New York Regulator Highlights Crypto’s Potential for Illicit Finance
The Superintendent of the New York Department of Financial Services (NYDFS), Adrienne Harris, spoke on a panel at the Financial Times Crypto Winter Summit and emphasized that cryptocurrencies have the potential to be used in illicit finance due to their “element of anonymity.” Harris argued that digital currencies create an environment where bad actors can engage in illegal activities without having to physically show up at a drop site, despite the traceability of transactions.
Harris acknowledged that state and federal regulators have been concerned about the illicit finance component of cryptocurrencies for years, and recent cases involving Binance and other authorities have increased attention on the issue.

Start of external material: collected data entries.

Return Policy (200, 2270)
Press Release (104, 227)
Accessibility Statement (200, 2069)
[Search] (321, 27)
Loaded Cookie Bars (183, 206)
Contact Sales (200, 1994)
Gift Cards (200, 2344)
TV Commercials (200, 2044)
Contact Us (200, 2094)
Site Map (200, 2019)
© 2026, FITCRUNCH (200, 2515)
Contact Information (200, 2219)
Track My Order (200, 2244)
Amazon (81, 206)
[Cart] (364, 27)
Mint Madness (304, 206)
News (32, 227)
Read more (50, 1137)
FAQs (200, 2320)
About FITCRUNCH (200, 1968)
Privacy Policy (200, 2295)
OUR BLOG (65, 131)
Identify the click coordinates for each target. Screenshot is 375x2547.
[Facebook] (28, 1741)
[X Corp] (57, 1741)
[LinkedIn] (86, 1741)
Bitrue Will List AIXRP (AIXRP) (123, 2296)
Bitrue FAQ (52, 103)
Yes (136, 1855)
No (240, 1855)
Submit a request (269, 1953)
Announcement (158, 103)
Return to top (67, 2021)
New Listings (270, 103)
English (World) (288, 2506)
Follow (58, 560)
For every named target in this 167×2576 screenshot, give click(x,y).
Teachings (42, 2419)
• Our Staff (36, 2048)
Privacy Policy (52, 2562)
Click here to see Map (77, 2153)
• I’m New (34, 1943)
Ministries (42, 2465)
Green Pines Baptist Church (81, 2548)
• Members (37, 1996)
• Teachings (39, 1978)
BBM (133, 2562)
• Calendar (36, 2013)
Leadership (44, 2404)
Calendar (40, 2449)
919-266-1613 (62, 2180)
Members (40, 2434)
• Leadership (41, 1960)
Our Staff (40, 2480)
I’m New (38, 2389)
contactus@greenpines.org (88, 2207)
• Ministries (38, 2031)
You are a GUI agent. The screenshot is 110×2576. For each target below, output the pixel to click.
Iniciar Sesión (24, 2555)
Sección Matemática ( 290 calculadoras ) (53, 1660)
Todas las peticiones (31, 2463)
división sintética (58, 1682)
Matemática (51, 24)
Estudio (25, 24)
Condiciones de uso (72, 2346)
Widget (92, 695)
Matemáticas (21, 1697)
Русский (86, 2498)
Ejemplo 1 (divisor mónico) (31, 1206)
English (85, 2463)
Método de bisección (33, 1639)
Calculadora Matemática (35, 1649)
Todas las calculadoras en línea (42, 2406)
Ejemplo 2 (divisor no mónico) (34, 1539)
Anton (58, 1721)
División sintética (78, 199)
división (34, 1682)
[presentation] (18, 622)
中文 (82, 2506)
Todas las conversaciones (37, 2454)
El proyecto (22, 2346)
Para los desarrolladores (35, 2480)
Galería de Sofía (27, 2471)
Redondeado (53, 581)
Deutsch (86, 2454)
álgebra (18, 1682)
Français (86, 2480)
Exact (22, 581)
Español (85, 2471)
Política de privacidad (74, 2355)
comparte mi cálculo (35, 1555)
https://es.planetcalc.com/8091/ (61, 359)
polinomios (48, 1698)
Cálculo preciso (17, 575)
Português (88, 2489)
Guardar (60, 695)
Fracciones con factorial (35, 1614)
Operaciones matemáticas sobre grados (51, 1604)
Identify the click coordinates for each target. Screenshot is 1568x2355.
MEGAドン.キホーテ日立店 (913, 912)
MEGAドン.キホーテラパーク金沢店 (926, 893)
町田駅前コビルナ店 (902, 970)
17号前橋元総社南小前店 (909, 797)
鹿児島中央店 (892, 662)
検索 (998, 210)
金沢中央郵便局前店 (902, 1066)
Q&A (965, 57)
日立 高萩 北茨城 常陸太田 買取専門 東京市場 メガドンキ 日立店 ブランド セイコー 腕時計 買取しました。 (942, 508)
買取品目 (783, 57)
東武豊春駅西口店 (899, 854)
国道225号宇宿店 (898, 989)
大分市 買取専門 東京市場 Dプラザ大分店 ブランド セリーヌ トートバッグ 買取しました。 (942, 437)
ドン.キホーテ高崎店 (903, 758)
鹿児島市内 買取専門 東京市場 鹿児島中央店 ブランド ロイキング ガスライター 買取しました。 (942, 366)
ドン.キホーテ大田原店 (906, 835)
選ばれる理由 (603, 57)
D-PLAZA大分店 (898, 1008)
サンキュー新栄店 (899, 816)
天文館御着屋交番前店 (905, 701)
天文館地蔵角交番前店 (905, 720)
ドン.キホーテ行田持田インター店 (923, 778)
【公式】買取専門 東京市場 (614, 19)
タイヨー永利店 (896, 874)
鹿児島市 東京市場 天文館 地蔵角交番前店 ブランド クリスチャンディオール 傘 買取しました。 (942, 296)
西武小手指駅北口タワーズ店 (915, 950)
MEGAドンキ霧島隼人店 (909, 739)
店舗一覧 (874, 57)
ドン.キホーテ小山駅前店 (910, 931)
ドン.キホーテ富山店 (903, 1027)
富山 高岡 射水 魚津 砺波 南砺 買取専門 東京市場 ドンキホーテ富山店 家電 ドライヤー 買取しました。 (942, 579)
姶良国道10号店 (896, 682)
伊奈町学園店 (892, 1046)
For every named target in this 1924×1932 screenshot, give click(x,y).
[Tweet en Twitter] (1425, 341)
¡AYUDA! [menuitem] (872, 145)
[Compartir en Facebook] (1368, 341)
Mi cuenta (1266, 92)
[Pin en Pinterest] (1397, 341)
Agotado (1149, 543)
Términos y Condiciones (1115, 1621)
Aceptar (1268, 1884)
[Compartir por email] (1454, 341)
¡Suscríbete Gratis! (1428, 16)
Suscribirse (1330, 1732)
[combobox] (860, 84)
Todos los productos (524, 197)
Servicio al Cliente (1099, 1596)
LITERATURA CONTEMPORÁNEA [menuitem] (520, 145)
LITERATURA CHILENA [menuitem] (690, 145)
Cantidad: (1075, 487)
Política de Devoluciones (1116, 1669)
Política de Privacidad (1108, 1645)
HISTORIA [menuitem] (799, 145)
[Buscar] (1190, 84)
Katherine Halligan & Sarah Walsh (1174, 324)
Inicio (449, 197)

“Socializing” Crypto Firms to Regulatory Environment
Harris highlighted one of the challenges faced by NYDFS, which is “socializing” crypto firms to operate within the regulatory framework. She explained that traditional financial services companies are accustomed to interacting with regulators and understanding their expectations, but this has required a “tone reset” for crypto firms.
NYDFS has set out rules and expectations for crypto firms and takes enforcement actions when necessary. Harris mentioned the regulator’s $100 million case against Coinbase and its $30 million case against Robinhood as examples. She emphasized that compliance with regulations is crucial, particularly in areas such as illicit finance and cybersecurity.
Harris also stressed the importance of crypto firms allocating resources appropriately for compliance and becoming mature financial services companies to be part of the ecosystem.
Hot Take: Anonymity in Crypto Raises Concerns About Illicit Finance
New York state financial regulator Adrienne Harris has expressed concerns about the potential for illicit finance in the cryptocurrency industry. Speaking at a summit, Harris highlighted how cryptocurrencies’ element of anonymity creates an environment conducive to bad actors engaging in illegal activities. She compared ransom payments made in cash, which require physical presence, to digital currency transactions that can be conducted without direct contact.
Harris acknowledged that regulators have been focused on the illicit finance aspect of cryptocurrencies for years, and recent cases involving Binance and other authorities have intensified scrutiny. To address regulatory challenges, NYDFS is working on “socializing” crypto firms to comply with regulations and enforcing rules when necessary. Compliance with regulations related to illicit finance and cybersecurity is crucial for crypto firms to establish themselves as mature financial services companies.